• Task prompt
Repeat exactly the lines of the listing below, please, starting with the first and ending with the line containing "[Facebook] (231, 2517)"; leave out the rest.

• Exercise material
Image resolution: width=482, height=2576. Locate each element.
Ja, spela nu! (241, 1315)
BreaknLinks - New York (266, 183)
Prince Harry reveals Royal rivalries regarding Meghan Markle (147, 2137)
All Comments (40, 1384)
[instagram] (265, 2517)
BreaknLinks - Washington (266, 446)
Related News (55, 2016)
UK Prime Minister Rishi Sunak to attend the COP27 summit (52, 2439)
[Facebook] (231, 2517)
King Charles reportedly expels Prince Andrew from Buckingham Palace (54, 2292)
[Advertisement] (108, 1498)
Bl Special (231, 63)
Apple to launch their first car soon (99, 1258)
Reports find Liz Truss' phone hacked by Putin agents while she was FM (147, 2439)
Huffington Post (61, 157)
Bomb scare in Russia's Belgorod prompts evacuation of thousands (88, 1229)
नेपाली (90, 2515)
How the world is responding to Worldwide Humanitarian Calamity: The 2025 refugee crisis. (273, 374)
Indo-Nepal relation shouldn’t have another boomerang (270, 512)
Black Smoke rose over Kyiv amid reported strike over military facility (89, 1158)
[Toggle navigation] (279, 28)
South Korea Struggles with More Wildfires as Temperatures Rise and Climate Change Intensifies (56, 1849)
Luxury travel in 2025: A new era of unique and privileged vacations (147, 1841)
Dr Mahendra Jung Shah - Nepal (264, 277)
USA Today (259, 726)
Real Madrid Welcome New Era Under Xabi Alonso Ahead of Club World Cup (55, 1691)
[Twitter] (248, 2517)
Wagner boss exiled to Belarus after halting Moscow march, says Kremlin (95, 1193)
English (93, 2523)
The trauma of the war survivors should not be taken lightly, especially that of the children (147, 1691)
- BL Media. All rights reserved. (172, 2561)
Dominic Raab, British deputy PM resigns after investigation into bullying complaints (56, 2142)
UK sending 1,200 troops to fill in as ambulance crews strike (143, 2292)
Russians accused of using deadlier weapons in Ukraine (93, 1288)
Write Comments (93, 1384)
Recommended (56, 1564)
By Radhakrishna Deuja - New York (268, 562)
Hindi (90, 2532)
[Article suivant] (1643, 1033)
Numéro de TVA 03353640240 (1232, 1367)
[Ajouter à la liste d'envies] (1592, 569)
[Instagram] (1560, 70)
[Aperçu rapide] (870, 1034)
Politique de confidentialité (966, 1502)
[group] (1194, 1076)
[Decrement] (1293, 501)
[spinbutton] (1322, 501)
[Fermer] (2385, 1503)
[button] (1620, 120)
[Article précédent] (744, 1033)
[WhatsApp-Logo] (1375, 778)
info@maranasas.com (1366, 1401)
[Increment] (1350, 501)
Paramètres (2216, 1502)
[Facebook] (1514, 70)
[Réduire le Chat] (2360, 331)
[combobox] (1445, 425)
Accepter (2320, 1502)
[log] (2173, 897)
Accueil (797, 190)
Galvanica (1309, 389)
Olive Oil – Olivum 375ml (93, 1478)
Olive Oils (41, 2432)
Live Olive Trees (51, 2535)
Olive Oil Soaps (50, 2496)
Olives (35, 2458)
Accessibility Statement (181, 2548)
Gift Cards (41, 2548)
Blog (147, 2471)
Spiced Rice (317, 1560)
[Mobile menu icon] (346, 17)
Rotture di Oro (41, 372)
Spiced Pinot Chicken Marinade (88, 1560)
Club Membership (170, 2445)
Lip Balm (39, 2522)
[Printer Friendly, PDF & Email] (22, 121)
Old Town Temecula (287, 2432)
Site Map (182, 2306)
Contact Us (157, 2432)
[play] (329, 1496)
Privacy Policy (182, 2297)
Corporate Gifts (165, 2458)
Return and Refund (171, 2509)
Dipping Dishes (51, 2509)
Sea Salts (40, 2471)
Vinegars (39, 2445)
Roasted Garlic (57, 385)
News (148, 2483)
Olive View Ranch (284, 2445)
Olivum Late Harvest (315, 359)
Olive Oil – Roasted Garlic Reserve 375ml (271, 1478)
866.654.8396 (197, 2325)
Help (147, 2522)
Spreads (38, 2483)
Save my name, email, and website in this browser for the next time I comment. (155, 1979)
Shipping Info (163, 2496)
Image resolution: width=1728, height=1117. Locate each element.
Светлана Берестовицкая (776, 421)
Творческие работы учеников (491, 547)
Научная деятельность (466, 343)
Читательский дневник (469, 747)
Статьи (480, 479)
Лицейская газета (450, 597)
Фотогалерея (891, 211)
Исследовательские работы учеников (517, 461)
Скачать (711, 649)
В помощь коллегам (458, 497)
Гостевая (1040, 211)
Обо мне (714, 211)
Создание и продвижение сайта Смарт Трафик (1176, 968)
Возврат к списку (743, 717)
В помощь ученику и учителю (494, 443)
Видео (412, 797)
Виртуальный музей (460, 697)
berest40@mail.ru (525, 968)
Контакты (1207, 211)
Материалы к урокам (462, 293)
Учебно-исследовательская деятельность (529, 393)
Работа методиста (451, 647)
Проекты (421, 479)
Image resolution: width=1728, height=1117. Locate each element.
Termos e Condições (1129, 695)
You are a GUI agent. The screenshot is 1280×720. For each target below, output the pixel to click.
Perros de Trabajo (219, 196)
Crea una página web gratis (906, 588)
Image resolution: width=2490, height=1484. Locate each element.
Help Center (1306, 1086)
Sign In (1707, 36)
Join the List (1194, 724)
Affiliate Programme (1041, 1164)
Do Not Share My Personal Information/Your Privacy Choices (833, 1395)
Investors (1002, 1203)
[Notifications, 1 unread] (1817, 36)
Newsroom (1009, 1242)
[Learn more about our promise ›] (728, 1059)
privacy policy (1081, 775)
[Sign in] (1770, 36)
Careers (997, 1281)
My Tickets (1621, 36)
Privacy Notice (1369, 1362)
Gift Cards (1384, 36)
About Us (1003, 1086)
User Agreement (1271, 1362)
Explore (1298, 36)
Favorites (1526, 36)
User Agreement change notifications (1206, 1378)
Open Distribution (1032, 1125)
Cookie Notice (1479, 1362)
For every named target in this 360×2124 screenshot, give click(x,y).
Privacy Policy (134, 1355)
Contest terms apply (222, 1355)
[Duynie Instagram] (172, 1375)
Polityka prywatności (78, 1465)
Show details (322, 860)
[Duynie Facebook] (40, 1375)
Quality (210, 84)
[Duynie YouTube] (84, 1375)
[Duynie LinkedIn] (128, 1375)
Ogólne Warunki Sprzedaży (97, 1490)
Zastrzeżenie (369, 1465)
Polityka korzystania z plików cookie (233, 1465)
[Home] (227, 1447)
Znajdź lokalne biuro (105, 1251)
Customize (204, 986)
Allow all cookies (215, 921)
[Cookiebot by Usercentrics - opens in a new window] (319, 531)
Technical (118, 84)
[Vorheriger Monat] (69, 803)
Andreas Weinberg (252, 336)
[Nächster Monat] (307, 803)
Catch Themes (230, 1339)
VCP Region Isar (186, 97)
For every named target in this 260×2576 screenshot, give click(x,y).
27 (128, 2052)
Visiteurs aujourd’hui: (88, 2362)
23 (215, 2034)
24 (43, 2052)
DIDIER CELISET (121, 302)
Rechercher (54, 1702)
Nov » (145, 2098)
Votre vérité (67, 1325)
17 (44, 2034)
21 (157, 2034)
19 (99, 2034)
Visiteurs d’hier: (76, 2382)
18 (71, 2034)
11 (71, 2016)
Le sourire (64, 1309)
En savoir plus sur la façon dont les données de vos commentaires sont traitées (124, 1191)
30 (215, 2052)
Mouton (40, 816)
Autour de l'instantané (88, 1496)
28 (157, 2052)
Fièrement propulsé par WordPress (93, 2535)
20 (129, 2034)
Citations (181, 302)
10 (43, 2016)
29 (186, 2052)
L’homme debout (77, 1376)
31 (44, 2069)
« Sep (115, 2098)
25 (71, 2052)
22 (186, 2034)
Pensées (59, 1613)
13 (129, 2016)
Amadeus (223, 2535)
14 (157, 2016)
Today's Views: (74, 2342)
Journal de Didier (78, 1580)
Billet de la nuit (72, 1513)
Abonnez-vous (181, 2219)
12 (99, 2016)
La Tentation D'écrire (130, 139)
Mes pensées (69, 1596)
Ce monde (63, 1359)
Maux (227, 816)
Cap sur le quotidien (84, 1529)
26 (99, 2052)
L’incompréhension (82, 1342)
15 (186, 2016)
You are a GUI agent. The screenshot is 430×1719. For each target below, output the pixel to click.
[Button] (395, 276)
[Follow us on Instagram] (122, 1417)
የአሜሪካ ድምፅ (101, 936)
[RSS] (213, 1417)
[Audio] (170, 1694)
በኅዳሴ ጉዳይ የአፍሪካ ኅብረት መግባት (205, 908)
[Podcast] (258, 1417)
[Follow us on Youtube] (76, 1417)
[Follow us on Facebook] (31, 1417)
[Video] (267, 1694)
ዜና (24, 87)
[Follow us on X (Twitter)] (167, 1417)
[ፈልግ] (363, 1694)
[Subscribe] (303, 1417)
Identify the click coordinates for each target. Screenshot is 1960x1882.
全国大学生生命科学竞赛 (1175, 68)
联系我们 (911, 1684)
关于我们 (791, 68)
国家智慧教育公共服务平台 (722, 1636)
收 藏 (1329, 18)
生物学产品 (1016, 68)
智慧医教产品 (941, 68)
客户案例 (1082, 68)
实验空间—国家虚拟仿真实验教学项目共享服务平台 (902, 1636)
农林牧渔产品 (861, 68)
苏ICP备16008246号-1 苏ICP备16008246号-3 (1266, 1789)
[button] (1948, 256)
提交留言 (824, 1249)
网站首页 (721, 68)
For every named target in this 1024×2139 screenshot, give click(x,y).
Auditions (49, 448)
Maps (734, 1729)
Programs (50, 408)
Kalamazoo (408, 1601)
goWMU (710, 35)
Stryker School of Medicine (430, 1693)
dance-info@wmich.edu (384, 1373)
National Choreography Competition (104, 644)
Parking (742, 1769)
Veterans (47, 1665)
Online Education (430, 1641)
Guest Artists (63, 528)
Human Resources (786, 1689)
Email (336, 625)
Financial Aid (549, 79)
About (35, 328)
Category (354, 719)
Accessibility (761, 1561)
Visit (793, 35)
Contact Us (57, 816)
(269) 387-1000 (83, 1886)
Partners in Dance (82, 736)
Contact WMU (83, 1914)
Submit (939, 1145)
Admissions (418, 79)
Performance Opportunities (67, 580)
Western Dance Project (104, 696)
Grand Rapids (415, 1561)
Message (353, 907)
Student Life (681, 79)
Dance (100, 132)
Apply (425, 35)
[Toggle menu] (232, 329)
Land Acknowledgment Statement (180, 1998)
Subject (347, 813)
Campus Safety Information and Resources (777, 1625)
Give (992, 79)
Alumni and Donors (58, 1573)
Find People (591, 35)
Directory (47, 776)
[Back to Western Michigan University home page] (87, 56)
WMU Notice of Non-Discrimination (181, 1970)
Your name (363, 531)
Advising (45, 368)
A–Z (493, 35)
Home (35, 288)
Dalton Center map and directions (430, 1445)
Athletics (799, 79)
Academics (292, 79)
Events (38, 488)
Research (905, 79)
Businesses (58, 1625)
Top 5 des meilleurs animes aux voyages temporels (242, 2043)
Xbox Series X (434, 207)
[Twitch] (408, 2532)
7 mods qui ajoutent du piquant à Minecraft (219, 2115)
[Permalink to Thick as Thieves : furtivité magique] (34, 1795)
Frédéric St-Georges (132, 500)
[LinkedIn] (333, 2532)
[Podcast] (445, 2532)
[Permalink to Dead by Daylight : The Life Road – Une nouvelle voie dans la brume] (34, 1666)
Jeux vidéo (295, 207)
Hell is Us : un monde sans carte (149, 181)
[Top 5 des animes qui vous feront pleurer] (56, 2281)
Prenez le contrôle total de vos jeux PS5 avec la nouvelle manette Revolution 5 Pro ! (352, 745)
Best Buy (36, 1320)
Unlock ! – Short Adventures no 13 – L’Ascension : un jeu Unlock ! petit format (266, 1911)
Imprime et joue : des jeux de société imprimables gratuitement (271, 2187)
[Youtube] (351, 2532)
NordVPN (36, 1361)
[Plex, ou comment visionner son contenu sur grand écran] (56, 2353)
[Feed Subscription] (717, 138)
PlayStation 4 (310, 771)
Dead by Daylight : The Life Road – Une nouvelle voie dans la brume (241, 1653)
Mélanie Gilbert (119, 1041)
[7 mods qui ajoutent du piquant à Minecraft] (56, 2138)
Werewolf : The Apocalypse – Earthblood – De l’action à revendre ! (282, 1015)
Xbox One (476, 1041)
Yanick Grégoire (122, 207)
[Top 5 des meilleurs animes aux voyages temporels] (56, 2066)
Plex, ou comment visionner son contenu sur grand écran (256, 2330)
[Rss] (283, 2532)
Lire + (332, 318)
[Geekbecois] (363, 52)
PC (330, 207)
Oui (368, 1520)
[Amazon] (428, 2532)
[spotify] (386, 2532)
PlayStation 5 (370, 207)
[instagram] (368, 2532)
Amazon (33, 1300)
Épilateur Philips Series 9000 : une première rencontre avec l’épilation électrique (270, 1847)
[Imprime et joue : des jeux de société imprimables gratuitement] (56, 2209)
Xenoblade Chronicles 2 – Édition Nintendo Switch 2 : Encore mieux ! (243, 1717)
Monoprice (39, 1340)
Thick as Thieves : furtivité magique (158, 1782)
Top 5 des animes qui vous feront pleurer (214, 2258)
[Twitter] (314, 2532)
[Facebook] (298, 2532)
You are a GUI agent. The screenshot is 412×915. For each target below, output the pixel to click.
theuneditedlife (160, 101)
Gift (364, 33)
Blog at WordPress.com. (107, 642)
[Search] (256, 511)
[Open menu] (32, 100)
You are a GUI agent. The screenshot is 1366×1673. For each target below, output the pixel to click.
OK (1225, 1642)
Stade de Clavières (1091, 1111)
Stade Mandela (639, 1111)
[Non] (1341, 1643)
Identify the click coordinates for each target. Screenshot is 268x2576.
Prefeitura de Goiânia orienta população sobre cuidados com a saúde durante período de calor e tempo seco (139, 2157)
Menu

• Answer to this task
Image resolution: width=482, height=2576. Locate each element.
Ja, spela nu! (241, 1315)
BreaknLinks - New York (266, 183)
Prince Harry reveals Royal rivalries regarding Meghan Markle (147, 2137)
All Comments (40, 1384)
[instagram] (265, 2517)
BreaknLinks - Washington (266, 446)
Related News (55, 2016)
UK Prime Minister Rishi Sunak to attend the COP27 summit (52, 2439)
[Facebook] (231, 2517)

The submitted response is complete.